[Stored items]

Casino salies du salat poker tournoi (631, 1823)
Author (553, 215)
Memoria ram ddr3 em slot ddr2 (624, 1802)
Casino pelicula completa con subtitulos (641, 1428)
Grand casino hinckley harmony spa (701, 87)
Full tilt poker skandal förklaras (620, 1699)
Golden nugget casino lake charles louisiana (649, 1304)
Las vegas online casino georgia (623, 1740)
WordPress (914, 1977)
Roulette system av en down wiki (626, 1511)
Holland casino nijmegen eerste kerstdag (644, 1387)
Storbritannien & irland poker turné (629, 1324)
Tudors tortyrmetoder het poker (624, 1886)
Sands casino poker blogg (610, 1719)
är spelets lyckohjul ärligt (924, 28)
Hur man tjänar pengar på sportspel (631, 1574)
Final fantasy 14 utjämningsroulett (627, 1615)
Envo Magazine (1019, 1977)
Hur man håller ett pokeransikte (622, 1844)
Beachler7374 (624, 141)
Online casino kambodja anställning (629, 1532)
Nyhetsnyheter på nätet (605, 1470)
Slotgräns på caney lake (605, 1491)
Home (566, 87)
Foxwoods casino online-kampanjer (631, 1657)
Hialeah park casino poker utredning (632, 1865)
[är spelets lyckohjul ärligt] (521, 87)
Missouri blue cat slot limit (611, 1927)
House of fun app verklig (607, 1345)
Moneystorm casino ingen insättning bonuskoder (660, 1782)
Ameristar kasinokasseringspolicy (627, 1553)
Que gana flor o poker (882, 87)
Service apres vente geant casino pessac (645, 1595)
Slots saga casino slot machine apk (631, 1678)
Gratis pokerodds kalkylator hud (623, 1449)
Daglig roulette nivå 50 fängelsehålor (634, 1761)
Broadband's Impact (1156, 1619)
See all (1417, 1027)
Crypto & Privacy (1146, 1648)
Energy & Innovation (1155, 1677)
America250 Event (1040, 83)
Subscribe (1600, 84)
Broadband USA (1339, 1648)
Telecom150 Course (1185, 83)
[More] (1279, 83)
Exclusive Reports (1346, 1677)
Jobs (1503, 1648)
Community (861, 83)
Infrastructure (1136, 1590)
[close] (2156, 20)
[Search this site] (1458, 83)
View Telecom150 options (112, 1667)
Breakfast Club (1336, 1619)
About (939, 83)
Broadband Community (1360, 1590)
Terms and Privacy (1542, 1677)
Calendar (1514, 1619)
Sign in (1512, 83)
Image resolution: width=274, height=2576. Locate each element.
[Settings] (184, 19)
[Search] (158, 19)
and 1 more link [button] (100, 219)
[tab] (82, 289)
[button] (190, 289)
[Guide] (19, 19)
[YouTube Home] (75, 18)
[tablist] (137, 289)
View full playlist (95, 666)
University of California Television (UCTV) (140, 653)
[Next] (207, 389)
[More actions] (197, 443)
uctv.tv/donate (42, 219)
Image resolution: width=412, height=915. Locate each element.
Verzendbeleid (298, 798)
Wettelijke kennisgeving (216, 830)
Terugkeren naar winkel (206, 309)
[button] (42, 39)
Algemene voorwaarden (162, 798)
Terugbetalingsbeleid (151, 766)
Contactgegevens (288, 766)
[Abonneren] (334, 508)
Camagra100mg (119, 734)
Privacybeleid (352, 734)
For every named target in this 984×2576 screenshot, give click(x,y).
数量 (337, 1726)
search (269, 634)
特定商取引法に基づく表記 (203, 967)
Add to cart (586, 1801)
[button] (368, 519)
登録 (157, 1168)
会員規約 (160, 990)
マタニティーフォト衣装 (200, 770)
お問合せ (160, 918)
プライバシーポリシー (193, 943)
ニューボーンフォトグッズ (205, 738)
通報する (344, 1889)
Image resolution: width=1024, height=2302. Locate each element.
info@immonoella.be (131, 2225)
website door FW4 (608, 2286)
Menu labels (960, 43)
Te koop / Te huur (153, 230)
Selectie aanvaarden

- Task requirements
Print every record exactly as it was given.

- Exercise result
Casino salies du salat poker tournoi (631, 1823)
Author (553, 215)
Memoria ram ddr3 em slot ddr2 (624, 1802)
Casino pelicula completa con subtitulos (641, 1428)
Grand casino hinckley harmony spa (701, 87)
Full tilt poker skandal förklaras (620, 1699)
Golden nugget casino lake charles louisiana (649, 1304)
Las vegas online casino georgia (623, 1740)
WordPress (914, 1977)
Roulette system av en down wiki (626, 1511)
Holland casino nijmegen eerste kerstdag (644, 1387)
Storbritannien & irland poker turné (629, 1324)
Tudors tortyrmetoder het poker (624, 1886)
Sands casino poker blogg (610, 1719)
är spelets lyckohjul ärligt (924, 28)
Hur man tjänar pengar på sportspel (631, 1574)
Final fantasy 14 utjämningsroulett (627, 1615)
Envo Magazine (1019, 1977)
Hur man håller ett pokeransikte (622, 1844)
Beachler7374 (624, 141)
Online casino kambodja anställning (629, 1532)
Nyhetsnyheter på nätet (605, 1470)
Slotgräns på caney lake (605, 1491)
Home (566, 87)
Foxwoods casino online-kampanjer (631, 1657)
Hialeah park casino poker utredning (632, 1865)
[är spelets lyckohjul ärligt] (521, 87)
Missouri blue cat slot limit (611, 1927)
House of fun app verklig (607, 1345)
Moneystorm casino ingen insättning bonuskoder (660, 1782)
Ameristar kasinokasseringspolicy (627, 1553)
Que gana flor o poker (882, 87)
Service apres vente geant casino pessac (645, 1595)
Slots saga casino slot machine apk (631, 1678)
Gratis pokerodds kalkylator hud (623, 1449)
Daglig roulette nivå 50 fängelsehålor (634, 1761)
Broadband's Impact (1156, 1619)
See all (1417, 1027)
Crypto & Privacy (1146, 1648)
Energy & Innovation (1155, 1677)
America250 Event (1040, 83)
Subscribe (1600, 84)
Broadband USA (1339, 1648)
Telecom150 Course (1185, 83)
[More] (1279, 83)
Exclusive Reports (1346, 1677)
Jobs (1503, 1648)
Community (861, 83)
Infrastructure (1136, 1590)
[close] (2156, 20)
[Search this site] (1458, 83)
View Telecom150 options (112, 1667)
Breakfast Club (1336, 1619)
About (939, 83)
Broadband Community (1360, 1590)
Terms and Privacy (1542, 1677)
Calendar (1514, 1619)
Sign in (1512, 83)
Image resolution: width=274, height=2576. Locate each element.
[Settings] (184, 19)
[Search] (158, 19)
and 1 more link [button] (100, 219)
[tab] (82, 289)
[button] (190, 289)
[Guide] (19, 19)
[YouTube Home] (75, 18)
[tablist] (137, 289)
View full playlist (95, 666)
University of California Television (UCTV) (140, 653)
[Next] (207, 389)
[More actions] (197, 443)
uctv.tv/donate (42, 219)
Image resolution: width=412, height=915. Locate each element.
Verzendbeleid (298, 798)
Wettelijke kennisgeving (216, 830)
Terugkeren naar winkel (206, 309)
[button] (42, 39)
Algemene voorwaarden (162, 798)
Terugbetalingsbeleid (151, 766)
Contactgegevens (288, 766)
[Abonneren] (334, 508)
Camagra100mg (119, 734)
Privacybeleid (352, 734)
For every named target in this 984×2576 screenshot, give click(x,y).
数量 (337, 1726)
search (269, 634)
特定商取引法に基づく表記 (203, 967)
Add to cart (586, 1801)
[button] (368, 519)
登録 (157, 1168)
会員規約 (160, 990)
マタニティーフォト衣装 (200, 770)
お問合せ (160, 918)
プライバシーポリシー (193, 943)
ニューボーンフォトグッズ (205, 738)
通報する (344, 1889)
Image resolution: width=1024, height=2302. Locate each element.
info@immonoella.be (131, 2225)
website door FW4 (608, 2286)
Menu labels (960, 43)
Te koop / Te huur (153, 230)
Selectie aanvaarden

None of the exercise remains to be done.